If the Bombers aren't your team of choice -- understandable, given their dismal record -- and your team made it to the Grey Cup finals, you might want something celebratory on hand. It just so happens bubbly goes great with most appetizers/finger food. Think about the last fancy event you attended -- chances are there was bubbly being passed around to sip while nibbling on hors d'oeuvres.
Spain's always a good bet when it comes to bubbly -- their Cavas, as they're called, are typically lean, crisp and fresh, and the Segura Viudas NV Brut Rose (Cava, Spain -- $14.75, Liquor Marts and beyond) is certainly no exception. Raspberry, floral, flint, nut and bread dough aromas are gorgeous on the nose, and fresh red berry flavours do well with toasty, chalky notes on the light-bodied, crisp palate. Salty snacks like pretzels and chips will work perfectly with this wine. And if your friends give you heck for sipping pink bubbly while watching football, get new friends.
Fresh and crisp is the name of the game when picking wine for football snack food, and Junta's 2012 The Mine 33 (Curicó Valley, Chile -- $16.99, De Luca's Fine Wines) is fresh as a daisy. It's a 60-40 split of Viognier and Sauvignon Blanc grapes, and is named in honour of the 33 Chilean miners who were trapped for 69 days in a mine in the Atacama Desert. Peach, lemon-lime, grapefruit and spice aromas are intense on the nose, and this super-crisp, racy white delivers more of the same on the palate. I swear this would be amazing with jalape±o poppers.
For a red, you'll want something with a decent amount of fruit but not too much tannin. Entry-level Aussie blends, Ontario Gamay or New World Pinot Noir fit the bill nicely. Impress your football buddies with the Belle Glos 2011 Meiomi Pinot Noir (California -- $24.99, Liquor Marts and beyond). The grapes come from Monterey, Santa Barbara and Sonoma counties -- the best regions in California for Pinot -- and deliver ripe cherry, raspberry, plum, spice and earthy aromas. It's light-plus bodied and juicy, with rich red berry notes and plum, caramel, and vanilla flavours. The Meiomi is a fantastic Pinot for the price.
If you're looking for something a bit stronger than beer or wine, the logical choice would seem to be Gibson's Finest 100th Grey Cup Limited Edition Whisky (Oakville, Ont. -- $33.29/750ml bottle, Liquor Marts).

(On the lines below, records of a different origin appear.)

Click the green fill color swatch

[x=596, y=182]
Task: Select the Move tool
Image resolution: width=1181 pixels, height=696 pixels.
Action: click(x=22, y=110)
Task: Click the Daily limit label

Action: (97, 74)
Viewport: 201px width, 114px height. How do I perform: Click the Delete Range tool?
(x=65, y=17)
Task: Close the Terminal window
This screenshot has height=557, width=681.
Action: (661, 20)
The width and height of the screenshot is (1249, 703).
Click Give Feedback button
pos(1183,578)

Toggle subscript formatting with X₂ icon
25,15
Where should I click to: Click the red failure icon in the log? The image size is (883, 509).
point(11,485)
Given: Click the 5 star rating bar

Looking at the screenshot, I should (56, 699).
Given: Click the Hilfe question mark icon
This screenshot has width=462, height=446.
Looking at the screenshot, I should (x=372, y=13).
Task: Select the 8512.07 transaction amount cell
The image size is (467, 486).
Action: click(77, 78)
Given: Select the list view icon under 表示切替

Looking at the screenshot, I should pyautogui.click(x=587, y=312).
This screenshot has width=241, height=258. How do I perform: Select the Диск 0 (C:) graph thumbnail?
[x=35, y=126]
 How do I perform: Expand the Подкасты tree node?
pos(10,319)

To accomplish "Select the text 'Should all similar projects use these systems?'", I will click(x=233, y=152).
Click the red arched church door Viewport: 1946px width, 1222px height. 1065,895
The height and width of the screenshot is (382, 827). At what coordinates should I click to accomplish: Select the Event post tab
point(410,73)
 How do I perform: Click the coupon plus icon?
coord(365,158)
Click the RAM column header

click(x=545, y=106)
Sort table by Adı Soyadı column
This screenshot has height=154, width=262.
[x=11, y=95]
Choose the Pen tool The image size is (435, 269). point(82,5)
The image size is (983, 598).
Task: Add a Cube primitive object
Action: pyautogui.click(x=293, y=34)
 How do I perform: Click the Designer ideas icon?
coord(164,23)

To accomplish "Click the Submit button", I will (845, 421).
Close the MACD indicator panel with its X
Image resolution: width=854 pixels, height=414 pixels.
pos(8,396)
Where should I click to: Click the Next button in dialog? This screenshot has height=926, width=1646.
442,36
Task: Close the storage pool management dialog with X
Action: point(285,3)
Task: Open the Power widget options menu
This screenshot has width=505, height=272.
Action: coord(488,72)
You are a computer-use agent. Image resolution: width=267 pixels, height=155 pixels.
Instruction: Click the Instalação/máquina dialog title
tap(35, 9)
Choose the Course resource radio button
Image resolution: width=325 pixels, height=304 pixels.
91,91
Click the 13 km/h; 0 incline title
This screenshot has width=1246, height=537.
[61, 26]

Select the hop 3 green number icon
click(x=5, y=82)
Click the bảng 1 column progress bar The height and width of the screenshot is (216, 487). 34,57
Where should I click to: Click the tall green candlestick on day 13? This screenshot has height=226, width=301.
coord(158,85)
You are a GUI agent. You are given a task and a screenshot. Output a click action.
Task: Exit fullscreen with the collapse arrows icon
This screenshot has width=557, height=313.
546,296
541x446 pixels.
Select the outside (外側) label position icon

Brian Kinsman, malt master at Scotland's Glenfiddich distillery, came up with this special blend of whisky mixed with a touch of maple syrup -- how very Canadian. Slightly darker in colour than most of the Gibson's whiskies, there are definitely some maple/butterscotch/vanilla notes on the nose, with a hint of spice in there as well. That maple/butterscotch note is quite prominent on the palate, with modest secondary spice notes. It's smooth, somewhat sweet and is pretty drinkable on its own -- no need to mix it with cola or other sweeter soda.